Sarkar Almasov, 32 anni, ha perso la vita a Tremezzina (Lenno) domenica 28 agosto. Aveva noleggiato una barca per trascorrere la giornata sul lago di Como con la moglie Helena e il loro amato cane. Basta guardare il profilo Instagram del 32enne per capire quanto fosse grande il suo amore per gli animali e per Buddy, un lagotto romagnolo: le sue foto sono ovunque e ha anche il suo profilo personale su Instagram. Lui, Helena e il loro amato cagnolino erano inseparabili. Dormivano in un b&b di Bergamo: si sarebbero fermati sul lago di Como solo quel giorno.

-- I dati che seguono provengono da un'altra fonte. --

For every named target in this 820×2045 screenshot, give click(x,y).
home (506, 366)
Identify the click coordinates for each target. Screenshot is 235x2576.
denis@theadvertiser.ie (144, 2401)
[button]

Si tuffa per recuperare la pallina del cane

Anche domenica sul lago di Como il cagnolino Buddy era con la coppia sulla barca e, come riportato anche su La Provincia, il gioco consisteva nel lanciare la palla in acqua e il cagnolino Buddy doveva andarla a riprendere. Poi Sarkar avrebbe fatto un lancio troppo lungo. Aveva paura a incitare il cane a nuotare fino alla pallina che era davvero lontana. Allora si è tuffato lui, per andarla a riprendere. Ma qualcosa è andato storto perché mentre nuotava verso la barca, dopo aver recuperato il giocattolo del suo cagnolino, si è sentito male. Avrebbe quindi chiesto aiuto alla compagna che ha provato a tirarlo su ma stava per essere trascinata anche lei sul fondo. Helena è stata recuperata da una barca di passaggio e poi sono intervenuti tutti i mezzi di ricerca e soccorso per cercare di salvare anche Sarkar.

Le ricerche

Il corpo del giovane è stato individuato il giorno stesso della tragedia, il 28 agosto: era a oltre 70 metri di profondità. Oggi procederanno al suo recupero con l’ausilio del Rov, il Remotely Operated Vehicle. Questo robot sottomarino dotato di sonar è normalmente utilizzato quando bisogna scendere oltre i 50 metri di profondità.